The Green Room
Raintree (by Rupa Publications)
356 pages | Hardcover
I was expecting The Green Room to be a glimpse into the inner world of the fashion industry. The book has that, of course, but it is more an autobiography of designer Wendell Rodricks. The Green Room begins with a prologue, a peek into the chaos and excitement backstage, just before a fashion show begins.
Then, Wendell takes us to Goa, where it all began. The story of his forefathers blends seamlessly into his own, in Bombay. The book is a detailed chronological narrative of Wendell’s life. From his birth in a hospital in Bombay, we are introduced to his family and the convoluted, entertaining stories of their lives, growing up in a chawl in Mahim. Wendell’s life changes course, when, after a stint at the Taj in Bombay, he takes up a job in Oman, working at The Royal Oman Police Officers’ Club. We are then taken headlong into his story of love, as he meets Jerome and discovers a new world, where the finer things in life are enjoyed everyday.

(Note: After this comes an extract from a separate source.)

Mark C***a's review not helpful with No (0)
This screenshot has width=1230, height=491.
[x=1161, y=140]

And so it is that this book also turns into a travelogue where Wendell catalogues their many trips to exotic and luxurious destinations around the world. His memory for detail is impressive. Menus, clothes and little nuggets of information about the places he has been to and the people he met along the way flood the pages. It is a lot to take in a first reading!
Wendell’s prose, however, makes up for it. It flows like his garments, unhindered. The inside look at the fashion industry begins to happen once Wendell returns to Bombay and starts a career as a teacher and designer. His move to Goa (at a time when Goa was still just your aunty’s hometown and not the to-go-to place for anyone who could afford a plane ticket), the story of the house at Colvale and setting up a business in the state are entertaining (perhaps because the settings are familiar to me). The Goan gossip is entertaining too – names of people we meet every day, friends and acquaintances – they all make an appearance.

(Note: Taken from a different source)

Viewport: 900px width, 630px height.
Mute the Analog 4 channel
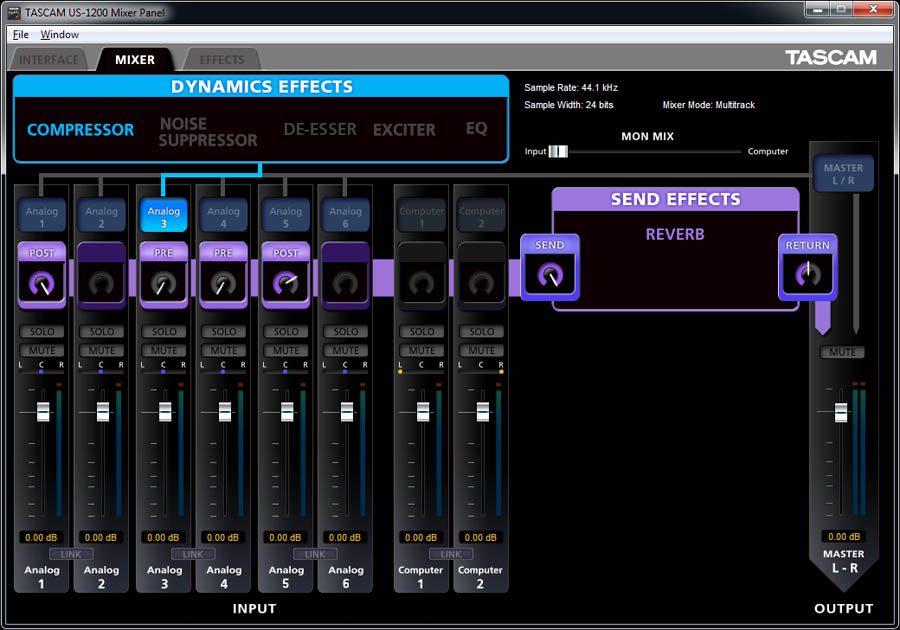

Wendell is honest about his relationship with Jerome Marell and the impact it had on his family once he was ‘outed’ inadvertently through Shobhaa De’s column (following their PACS union in 2002). The family reacted badly, although the long-standing relationship (twenty-one years, by then) was no secret. It was the gossip and the reactions of other people that caused the friction (as it tends to do). It must have been a difficult time and this retelling offers yet another insight into a designer that we know so little of.

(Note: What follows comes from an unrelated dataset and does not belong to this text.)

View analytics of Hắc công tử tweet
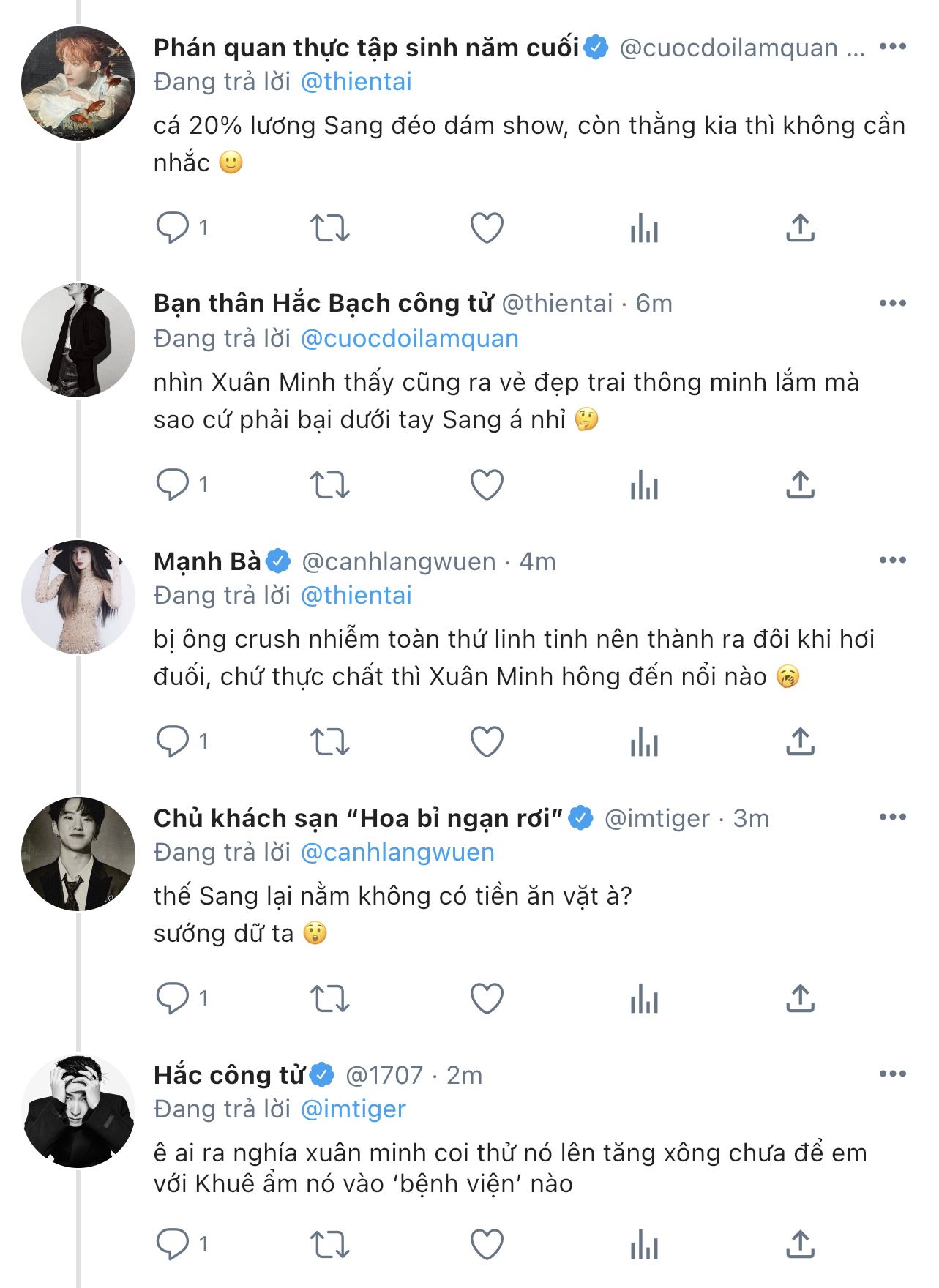The image size is (939, 1288). pyautogui.click(x=644, y=1244)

I love Wendell’s interpretation of the traditional Goan Kunbi sari and it is on my wish-list of things to own one day. Inspiring traditional weavers to take up their looms once again might be one of Wendell’s most significant achievements and I hope he can find the energy and the funds to sustain the project. I also want to reiterate Wendell’s long-standing commitment to the environment. His recent boycott of the Marriott hotel (Wendell has had a store in the Goa Marriott for years, which he has now shut) following the indictment of the mining families by the Shah Commission is praise-worthy. No one else of that celebrity stature has had the guts to do put their money where their criticism is. Go, Wendell.
A-rags-to-riches story, this book is lovely to read if you take the time to savour the little tales spread through the book. Rushing through the pages doesn’t give you a scale of his career, or his travels. It has been an interesting life for Wendell so far and one can only wish him luck for the future.